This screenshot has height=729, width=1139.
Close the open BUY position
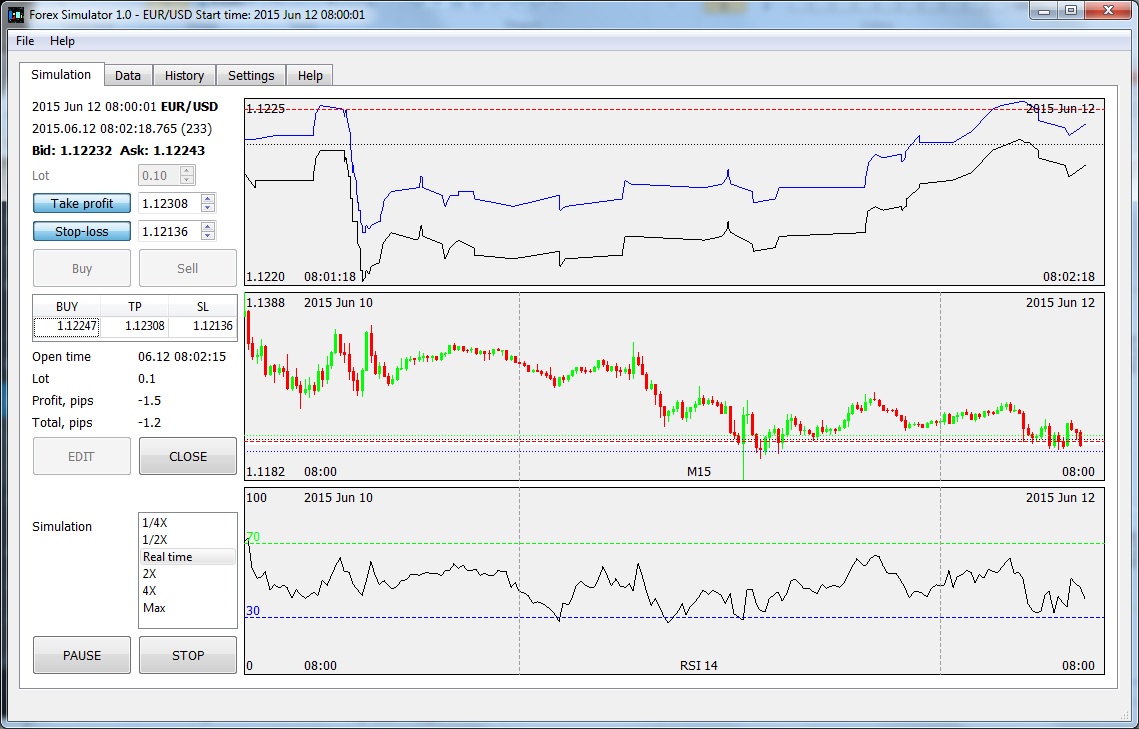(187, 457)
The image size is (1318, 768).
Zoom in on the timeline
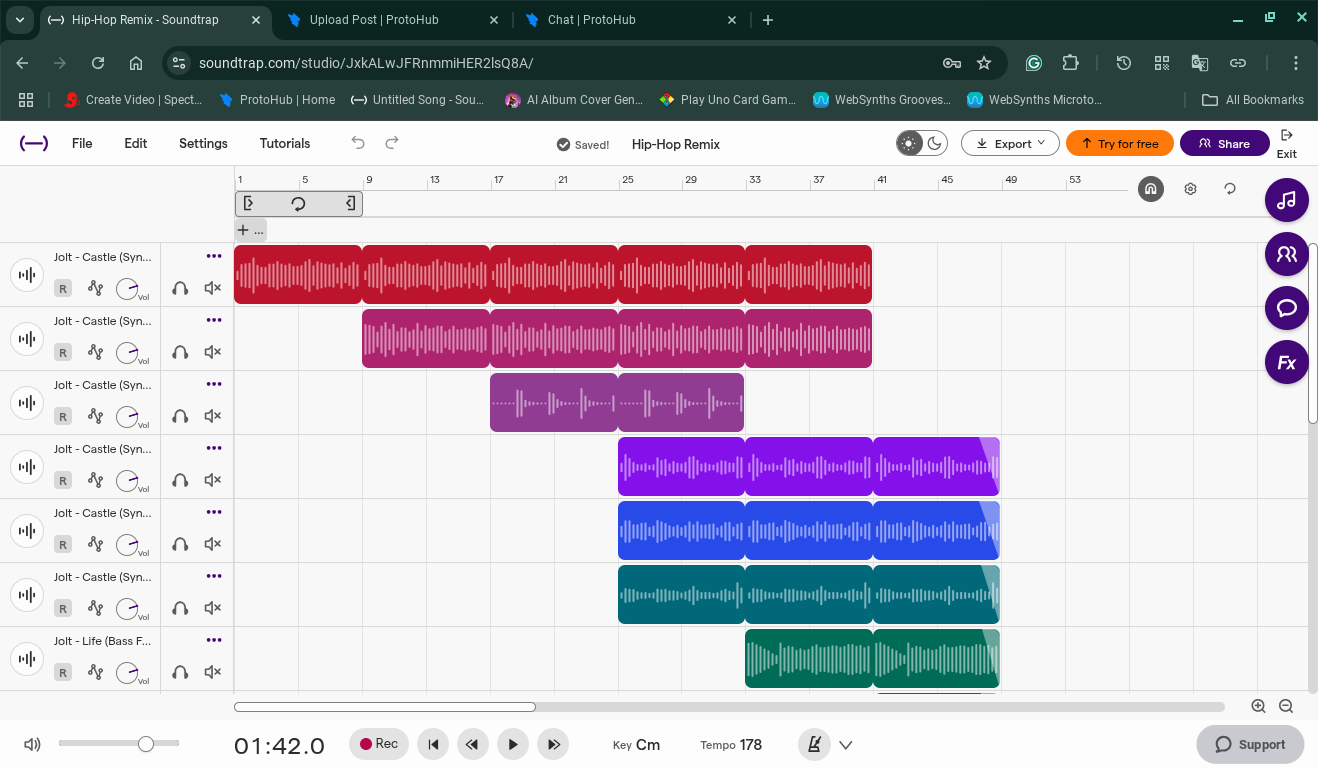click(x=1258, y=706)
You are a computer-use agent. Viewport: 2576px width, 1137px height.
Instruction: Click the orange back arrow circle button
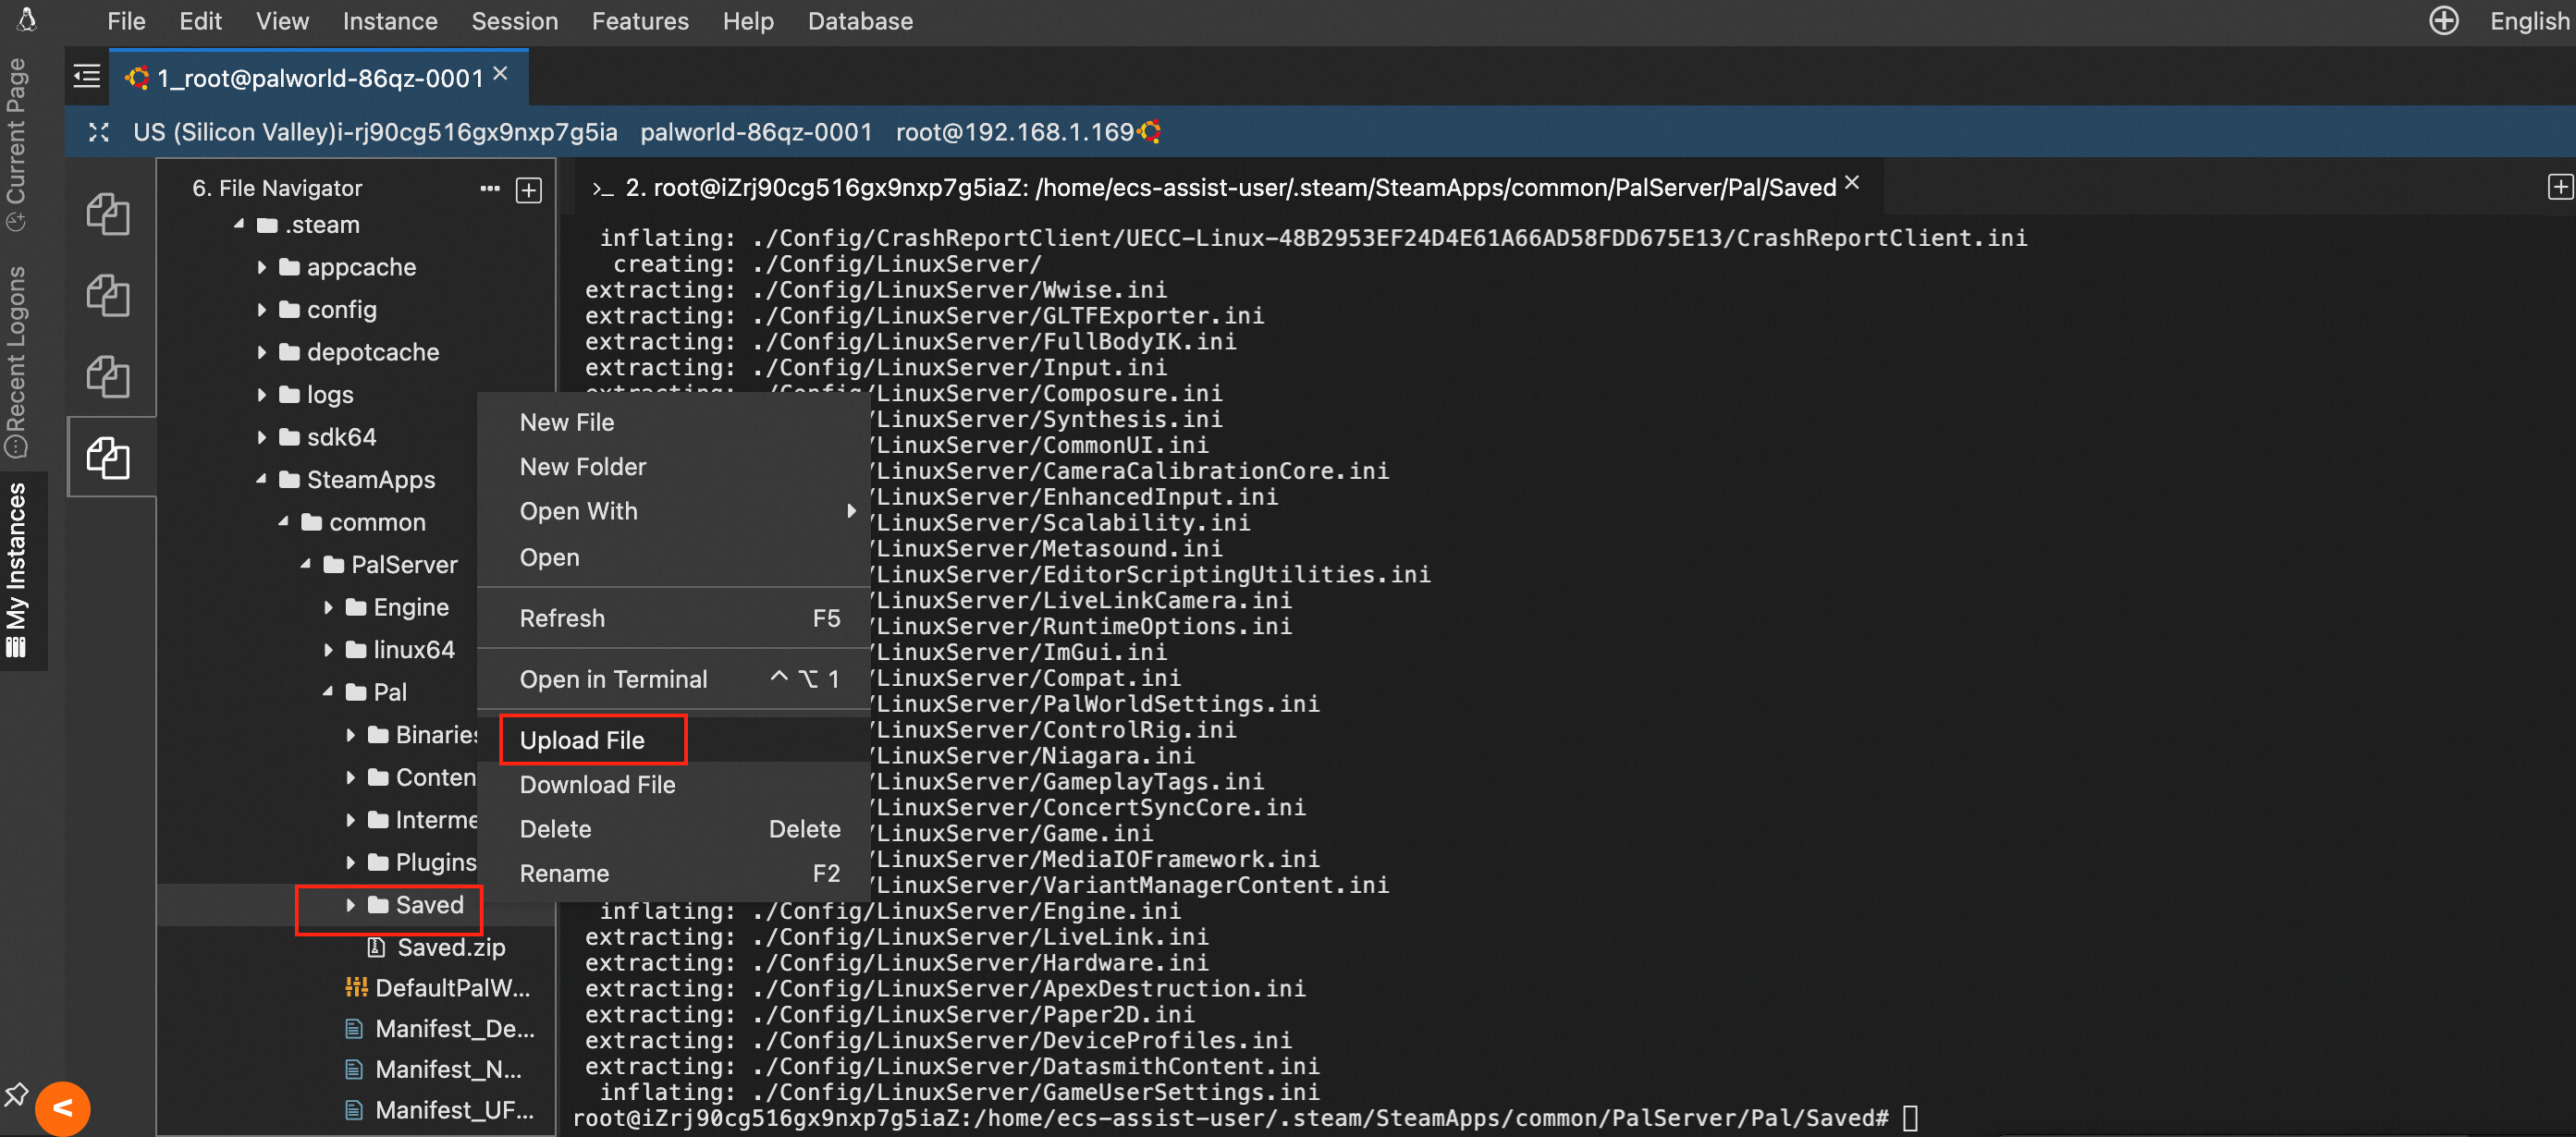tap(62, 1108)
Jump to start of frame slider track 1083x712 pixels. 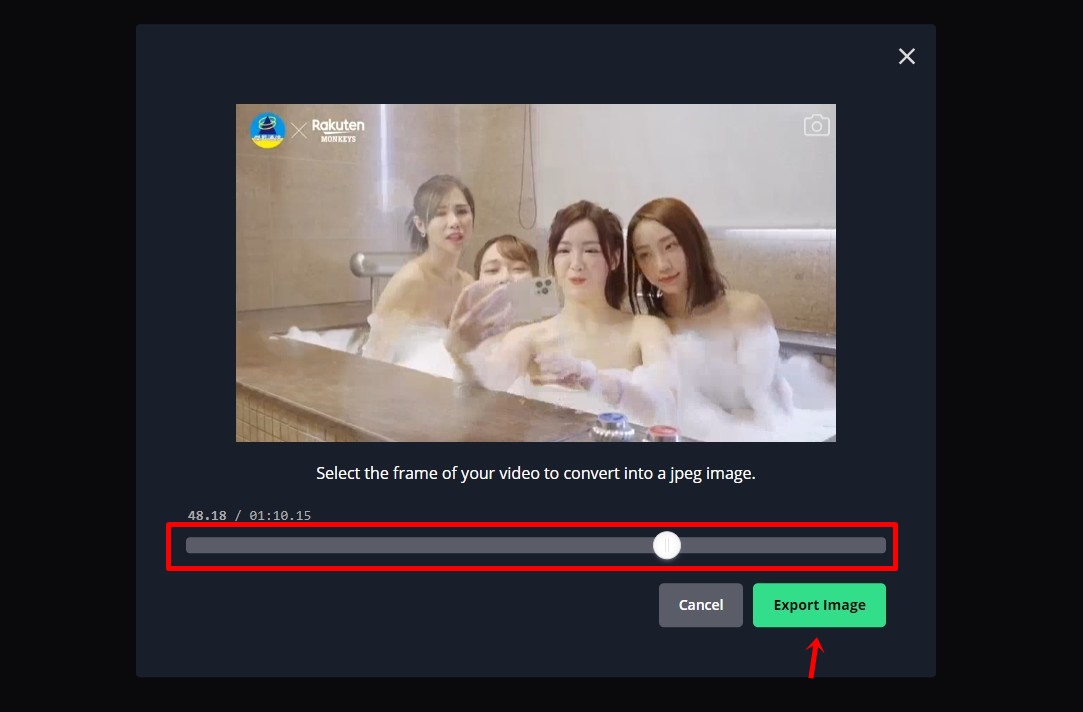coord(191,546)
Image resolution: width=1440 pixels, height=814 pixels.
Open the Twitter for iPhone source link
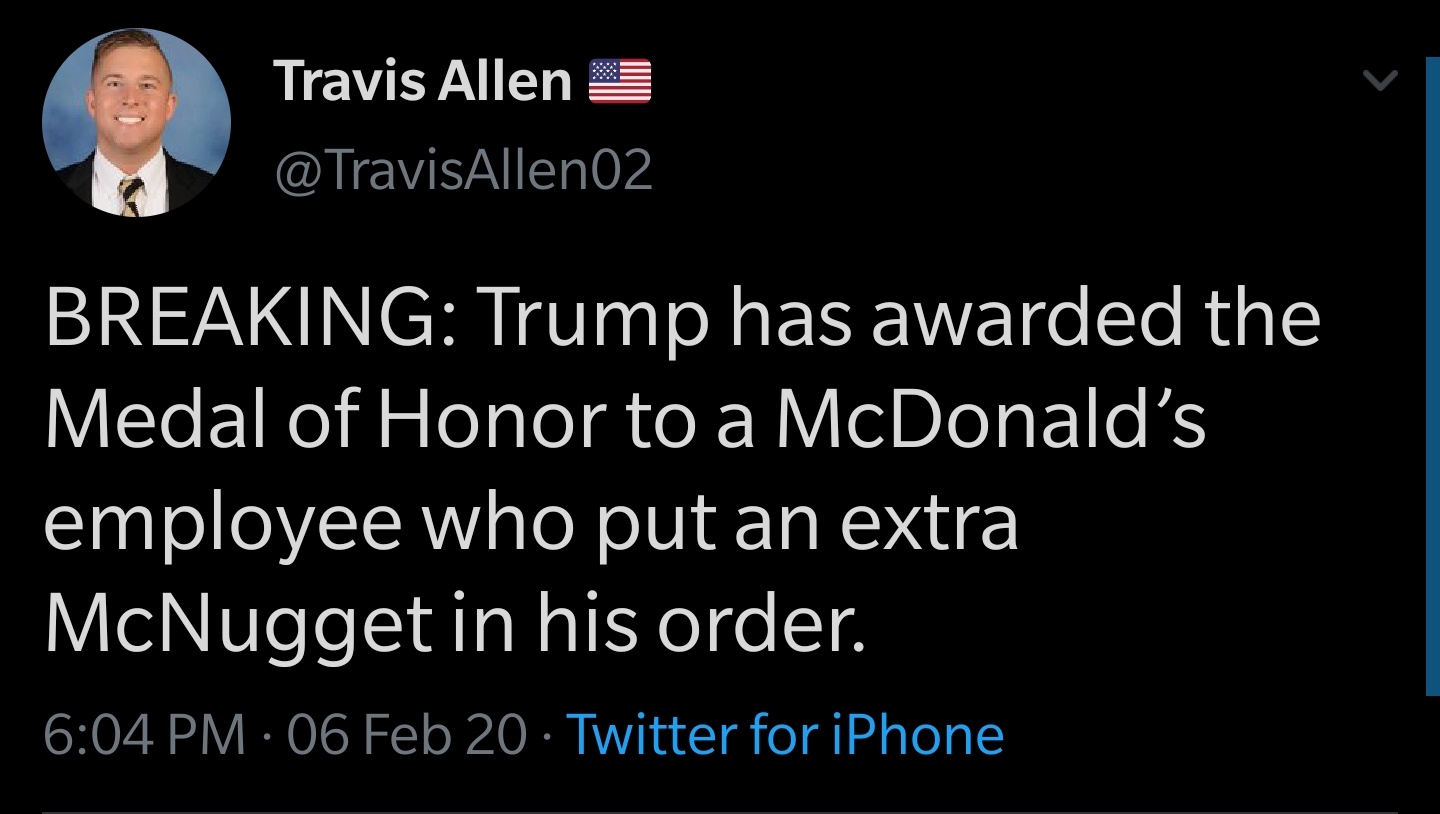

---

**What is required**. Write the lines from the one containing "Image resolution: width=1440" through the end of the data above exactly as they appear, and do not carry over any picture.

**Your response**.
Image resolution: width=1440 pixels, height=814 pixels.
Open the Twitter for iPhone source link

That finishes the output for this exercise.